Why Google’s Gemini Spark should worry anyone using AI agents

We have already seen how quickly “helpful” AI features become privacy liabilities when they are allowed to operate on too much context. Google’s own warning is unusually blunt: Spark is experimental, it may share your info or make purchases without asking, and users should not rely on it for medical, legal, financial, or other professional help. That language is not a disclaimer to skim past. It is the admission that the product is crossing from suggestion into action before the guardrails are mature. In practice, that means the burden shifts to the user to supervise a system that is designed to act like a delegate.

Second argument: agent UX makes mistakes harder to spot

The redesigned Gemini app reportedly splits Spark into two tabs, Chat and Agent, which is a useful clue about where Google thinks the product is going. Chat is familiar: you ask, it answers. Agent is different: you assign work and wait for execution. That shift sounds clean in a demo, but it makes errors more dangerous because the user’s attention moves from every step to only the outcome. If Spark misreads an instruction, archives the wrong email, or pulls the wrong source into a task, the mistake can hide inside a polished summary or a completed action.

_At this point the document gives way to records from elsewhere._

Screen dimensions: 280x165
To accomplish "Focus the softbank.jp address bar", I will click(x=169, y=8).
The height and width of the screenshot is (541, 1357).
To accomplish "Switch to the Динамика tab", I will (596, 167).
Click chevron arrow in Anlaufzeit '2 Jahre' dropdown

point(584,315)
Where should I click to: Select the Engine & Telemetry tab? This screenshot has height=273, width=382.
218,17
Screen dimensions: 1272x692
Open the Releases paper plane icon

The example use cases make the problem concrete. Decluttering an inbox, getting meeting briefs, and generating news digests are all appealing because they compress tedious work. They are also perfect examples of where silent failure matters. If Spark unsubscribes from the wrong mailing list, misses a critical meeting detail, or over-filters a news story, the damage is not dramatic enough to trigger alarm, but it is serious enough to erode trust. Agentic software does not need to be catastrophically wrong to be harmful. It only needs to be confidently wrong at scale.

The counter-argument

The strongest case for Spark is that this is exactly what users want from AI: less prompting, more doing. Google has enormous distribution inside the Gemini app, and an agent that can coordinate across connected services could save time in ways a plain chatbot never will. If the system can reliably handle routine tasks, then the privacy tradeoff looks more reasonable, especially because Google says it will ask for permission before sensitive actions. For busy users, the promise is not abstract intelligence. It is fewer tabs, fewer reminders, and fewer manual steps.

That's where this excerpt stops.